Returns almost immediately:

> library(forecast)
> auto.arima(wineind, seasonal=TRUE)
Series: wineind
ARIMA(1,1,2)(0,1,1)[12]

Coefficients:
         ar1      ma1     ma2     sma1
      0.4299  -1.4673  0.5339  -0.6600
s.e.  0.2984   0.2658  0.2340   0.0799

sigma^2 estimated as 5399312:  log likelihood=-1497.05
AIC=3004.1   AICc=3004.48   BIC=3019.57

Explanation and root cause analysis

First of all, when you cross the language border, there is not always such a thing as a 1-to-1 rewrite, so that is the core challenge here. Under the hood, we are using statsmodels to fit our ARMA, ARIMA and SARIMAX models, and what we’re providing is the optimization code, tests of seasonality and stationarity, etc.

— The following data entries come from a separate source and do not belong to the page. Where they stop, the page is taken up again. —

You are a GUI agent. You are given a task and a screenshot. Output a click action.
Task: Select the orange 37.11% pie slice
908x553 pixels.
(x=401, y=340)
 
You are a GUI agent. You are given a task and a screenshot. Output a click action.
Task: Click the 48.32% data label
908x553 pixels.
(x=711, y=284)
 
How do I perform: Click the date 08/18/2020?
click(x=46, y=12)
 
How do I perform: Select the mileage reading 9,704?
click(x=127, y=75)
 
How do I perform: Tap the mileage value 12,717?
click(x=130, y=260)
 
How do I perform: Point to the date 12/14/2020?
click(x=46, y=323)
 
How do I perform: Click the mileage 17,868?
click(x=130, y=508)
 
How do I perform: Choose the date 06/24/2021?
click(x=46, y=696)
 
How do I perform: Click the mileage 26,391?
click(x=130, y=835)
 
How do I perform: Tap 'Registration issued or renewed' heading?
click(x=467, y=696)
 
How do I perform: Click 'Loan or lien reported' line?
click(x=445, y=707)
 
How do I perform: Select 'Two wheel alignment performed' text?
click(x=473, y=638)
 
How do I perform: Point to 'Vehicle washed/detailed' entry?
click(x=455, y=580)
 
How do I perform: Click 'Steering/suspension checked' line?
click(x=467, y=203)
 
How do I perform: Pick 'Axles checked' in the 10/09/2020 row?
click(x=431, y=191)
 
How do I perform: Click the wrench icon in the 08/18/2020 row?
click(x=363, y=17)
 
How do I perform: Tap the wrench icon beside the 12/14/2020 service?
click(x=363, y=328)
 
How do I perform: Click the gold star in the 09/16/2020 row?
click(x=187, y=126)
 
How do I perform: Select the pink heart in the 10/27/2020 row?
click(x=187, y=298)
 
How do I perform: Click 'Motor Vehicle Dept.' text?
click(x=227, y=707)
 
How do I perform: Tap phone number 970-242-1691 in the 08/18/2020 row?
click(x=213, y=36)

Just to make sure it isn’t a bottleneck on our side, I ran an experiment on the slowest of the models shown above:

from statsmodels import api as sm
import time


def timed(func):
    def wrapper(*args, **kwargs):
        start = time.time()
        res = func(*args, **kwargs)
        print(f"complete in {time.time() - start:.4f} seconds")
        return res
    return wrapper


@timed
def create_model():
    sm_sarimax = sm.tsa.statespace.SARIMAX(
        endog=y, exog=None, order=(0, 1, 1),
        seasonal_order=(1, 1, 2, 12), trend='c',
        enforce_stationarity=True)
    res_wrapper = sm_sarimax.fit(
        start_params=None, trend='c',
        method='lbfgs', transparams=True,
        solver='lbfgs', maxiter=50, disp=0)
    return res_wrapper

create_model()
# complete in 5.2814 seconds
# <statsmodels.tsa.statespace.sarimax.SARIMAXResultsWrapper object at 0x7f33cefd2a50>

When you dig deeper, R’s ARIMA code is almost 100% C, and statsmodels’ is almost 100% python. While that will account for a lot of it, I’m not one to be swayed by that fact alone… my opinion is there is surely something going on in the SARIMAX class that is causing this to drag, and I don’t have a perfect explanation for you right now.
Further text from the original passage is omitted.